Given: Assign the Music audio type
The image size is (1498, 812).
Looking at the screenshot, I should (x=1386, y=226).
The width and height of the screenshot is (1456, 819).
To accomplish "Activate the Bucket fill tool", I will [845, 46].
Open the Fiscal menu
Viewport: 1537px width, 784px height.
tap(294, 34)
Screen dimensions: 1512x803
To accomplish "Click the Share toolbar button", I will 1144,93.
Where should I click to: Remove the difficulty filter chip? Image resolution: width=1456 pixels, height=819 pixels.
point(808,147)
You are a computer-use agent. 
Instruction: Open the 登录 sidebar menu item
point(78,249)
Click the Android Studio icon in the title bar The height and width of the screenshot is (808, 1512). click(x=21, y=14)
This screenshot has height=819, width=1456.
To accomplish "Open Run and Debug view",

* Work to complete:
All lines from the one containing "The image size is (1498, 812)." through the end of the listing must be transcribed exactly. No other lines belong in the answer.

* Answer to the problem:
The image size is (1498, 812).
Looking at the screenshot, I should (x=1386, y=226).
The width and height of the screenshot is (1456, 819).
To accomplish "Activate the Bucket fill tool", I will [845, 46].
Open the Fiscal menu
Viewport: 1537px width, 784px height.
tap(294, 34)
Screen dimensions: 1512x803
To accomplish "Click the Share toolbar button", I will 1144,93.
Where should I click to: Remove the difficulty filter chip? Image resolution: width=1456 pixels, height=819 pixels.
point(808,147)
You are a computer-use agent. 
Instruction: Open the 登录 sidebar menu item
point(78,249)
Click the Android Studio icon in the title bar The height and width of the screenshot is (808, 1512). click(x=21, y=14)
This screenshot has height=819, width=1456.
To accomplish "Open Run and Debug view",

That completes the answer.